Un incubo terribile, rimasto nella storia come marchio indelebile, che costò la vita ad un enorme numero di persone, quasi tutti civili inermi, colpiti dall’esplosione, dalle ustioni e dalle radiazioni che, purtroppo, sono scaturite.

Un evento che segnò la fine della Seconda guerra mondiale. Oggi ricorre l’ottantesimo anniversario di quella tragedia immane. Moltissimi i Paesi che prenderanno parte alla commemorazione in ricordo di quanto accaduto, con la speranza che ricordare possa essere un monito per le generazioni attuali e future.

La speranza è che da questa giornata possa diffondersi un messaggio di Pace in tutto il Mondo.

A Hiroshima è presente un Museo del Memoriale della Pace, che ogni anno viene visitato da moltissime persone, tanti sono i bambini.

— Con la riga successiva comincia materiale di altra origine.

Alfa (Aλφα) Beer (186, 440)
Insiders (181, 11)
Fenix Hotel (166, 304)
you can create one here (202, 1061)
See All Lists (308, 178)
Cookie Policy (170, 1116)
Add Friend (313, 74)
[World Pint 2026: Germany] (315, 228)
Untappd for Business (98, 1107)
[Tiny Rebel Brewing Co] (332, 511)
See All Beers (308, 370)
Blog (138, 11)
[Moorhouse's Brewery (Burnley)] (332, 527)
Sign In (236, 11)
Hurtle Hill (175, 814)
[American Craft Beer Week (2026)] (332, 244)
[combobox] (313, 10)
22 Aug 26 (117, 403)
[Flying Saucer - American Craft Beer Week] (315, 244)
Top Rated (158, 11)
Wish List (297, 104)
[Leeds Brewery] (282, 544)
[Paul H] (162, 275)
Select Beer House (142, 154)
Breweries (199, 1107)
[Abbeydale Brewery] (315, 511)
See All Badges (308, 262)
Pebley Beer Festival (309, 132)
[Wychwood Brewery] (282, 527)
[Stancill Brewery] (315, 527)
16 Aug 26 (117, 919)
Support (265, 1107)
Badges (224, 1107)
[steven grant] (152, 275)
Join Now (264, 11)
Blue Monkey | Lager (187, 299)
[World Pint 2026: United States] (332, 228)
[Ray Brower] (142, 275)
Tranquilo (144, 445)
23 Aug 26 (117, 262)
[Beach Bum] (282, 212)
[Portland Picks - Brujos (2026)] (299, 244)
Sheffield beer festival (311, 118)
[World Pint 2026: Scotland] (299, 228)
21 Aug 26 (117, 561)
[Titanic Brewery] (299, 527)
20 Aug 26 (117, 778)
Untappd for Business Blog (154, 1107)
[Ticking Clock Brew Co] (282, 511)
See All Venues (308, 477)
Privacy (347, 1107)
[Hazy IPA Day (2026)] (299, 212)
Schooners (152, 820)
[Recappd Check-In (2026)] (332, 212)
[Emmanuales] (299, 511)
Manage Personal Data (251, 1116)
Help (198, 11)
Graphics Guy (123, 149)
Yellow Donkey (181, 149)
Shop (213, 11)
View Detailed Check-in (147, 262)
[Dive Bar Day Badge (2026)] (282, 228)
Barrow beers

Le due bombe sganciate sulle città di Hiroshima e Nagasaki nel tempo hanno purtroppo innescato un altro grave problema: la nascita di una particolare categoria di cittadini, gli Hibakusha che letteralmente significa “persone colpite dalla bomba”.

La tragedia di questi individui non fu solo data dalle conseguenze fisiche dovute all’ordigno bellico, seppur non di poco conto, si parla infatti di ferite e di problematiche dovute alle radiazioni.

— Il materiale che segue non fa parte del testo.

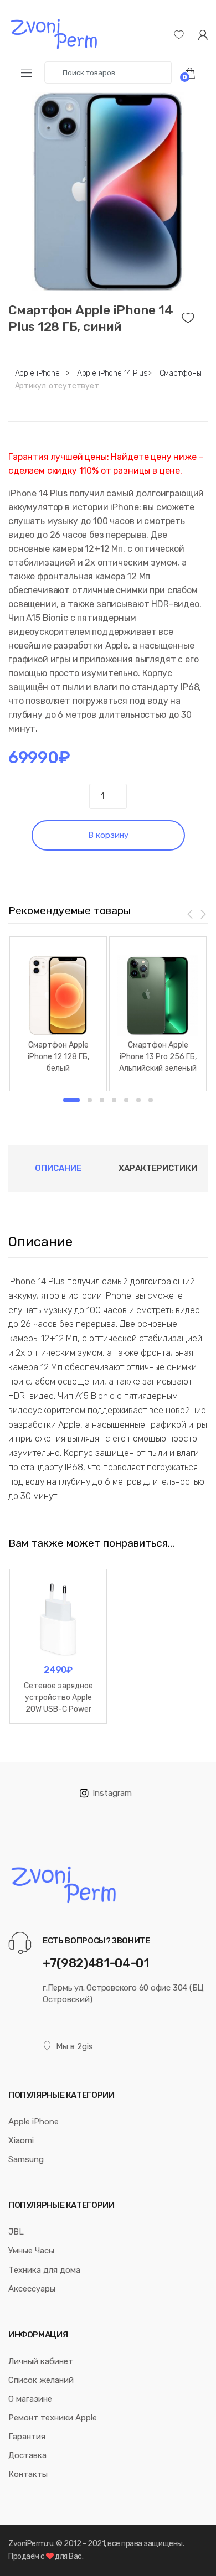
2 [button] (90, 1100)
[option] (108, 191)
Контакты (28, 2474)
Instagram (112, 1793)
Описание (58, 1168)
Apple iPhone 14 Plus (112, 373)
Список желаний (41, 2380)
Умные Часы (31, 2251)
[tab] (58, 1168)
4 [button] (114, 1100)
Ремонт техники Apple (52, 2418)
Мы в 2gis (74, 2046)
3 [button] (102, 1100)
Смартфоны (181, 373)
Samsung (26, 2159)
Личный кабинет (40, 2361)
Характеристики (158, 1168)
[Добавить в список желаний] (195, 315)
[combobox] (108, 72)
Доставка (27, 2455)
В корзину (108, 835)
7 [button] (150, 1100)
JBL (16, 2232)
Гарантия (26, 2437)
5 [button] (126, 1100)
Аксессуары (31, 2289)
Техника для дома (44, 2270)
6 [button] (138, 1100)
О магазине (30, 2399)
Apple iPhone (37, 373)
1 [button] (71, 1100)
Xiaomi (21, 2140)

Il problema che si manifestò negli anni successivi fu l’emarginazione sociale da parte della stessa società giapponese che avrebbe dovuto sostenerli.

Questa discriminazione aveva radici ben più lontane, e più esattamente era dovuta ad antiche credenze culturali secondo le quali la sofferenza non era altro che la diretta conseguenza di colpe passate, e che non colpiva casualmente gli individui.

Oggi, dopo molti decenni, si continua a lottare contro questa grave forma di emarginazione e questo insegna a tutti noi che l’umanità deve sempre vincere sui pregiudizi, anche su quelli più radicati.